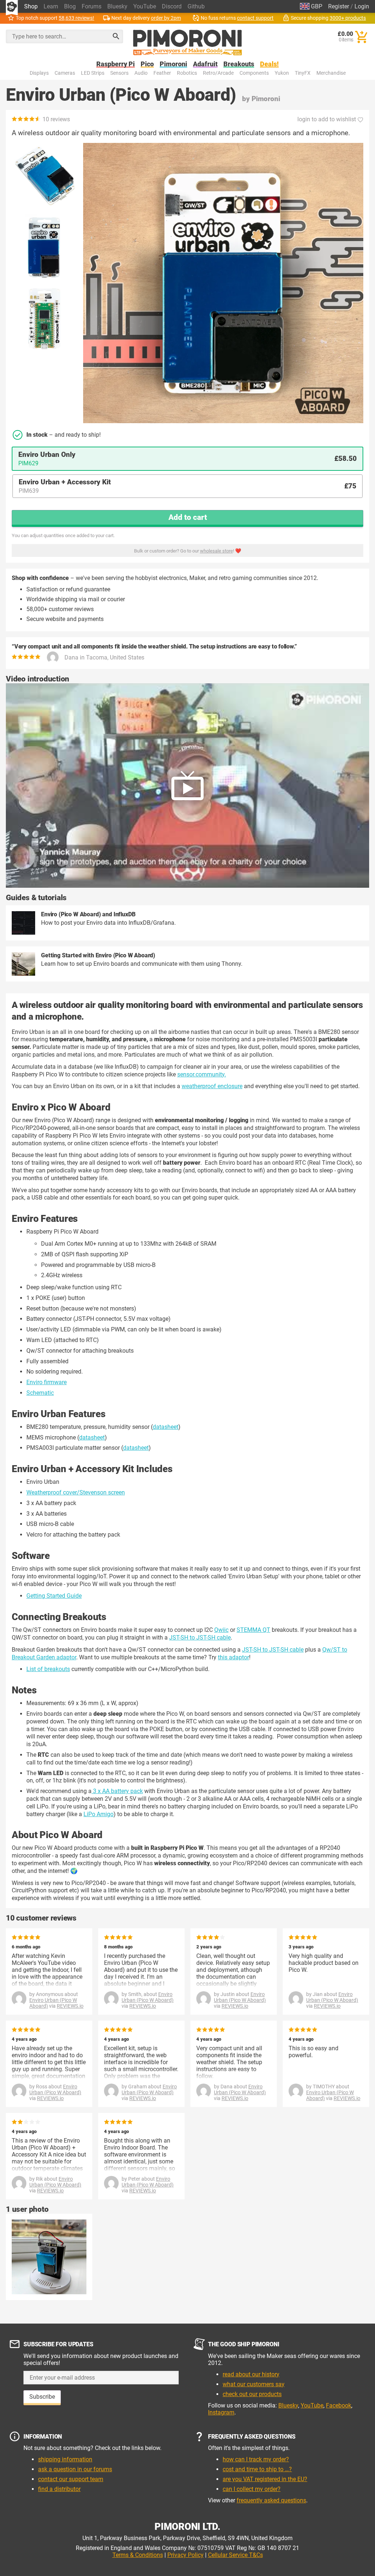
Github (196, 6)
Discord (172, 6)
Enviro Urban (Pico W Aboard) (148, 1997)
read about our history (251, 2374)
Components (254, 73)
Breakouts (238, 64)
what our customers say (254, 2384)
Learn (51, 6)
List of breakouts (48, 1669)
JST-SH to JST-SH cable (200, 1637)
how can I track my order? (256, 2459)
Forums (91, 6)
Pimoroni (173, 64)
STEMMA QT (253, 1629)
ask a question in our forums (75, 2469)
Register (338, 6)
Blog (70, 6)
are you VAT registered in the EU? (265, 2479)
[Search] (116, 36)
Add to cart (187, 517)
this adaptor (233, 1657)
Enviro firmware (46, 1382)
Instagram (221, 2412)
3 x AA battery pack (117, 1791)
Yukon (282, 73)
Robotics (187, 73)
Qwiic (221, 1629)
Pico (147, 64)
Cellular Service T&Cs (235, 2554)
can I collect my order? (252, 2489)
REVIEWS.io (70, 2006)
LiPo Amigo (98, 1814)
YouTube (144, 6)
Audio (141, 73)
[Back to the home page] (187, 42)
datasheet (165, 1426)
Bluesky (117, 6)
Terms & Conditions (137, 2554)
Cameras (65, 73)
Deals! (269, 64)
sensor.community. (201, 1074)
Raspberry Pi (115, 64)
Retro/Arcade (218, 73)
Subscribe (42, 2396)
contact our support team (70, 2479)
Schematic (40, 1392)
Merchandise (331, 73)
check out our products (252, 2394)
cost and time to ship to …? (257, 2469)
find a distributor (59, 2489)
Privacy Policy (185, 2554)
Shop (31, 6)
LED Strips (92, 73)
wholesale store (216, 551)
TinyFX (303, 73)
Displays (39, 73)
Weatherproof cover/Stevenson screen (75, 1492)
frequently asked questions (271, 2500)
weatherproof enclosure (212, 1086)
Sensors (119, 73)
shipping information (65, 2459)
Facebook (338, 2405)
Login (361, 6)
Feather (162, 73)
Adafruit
═══
From the listing above, copy every line where the string "Enviro" is found.

Enviro Urban (Pico W Aboard) (148, 1997)
Enviro firmware (46, 1382)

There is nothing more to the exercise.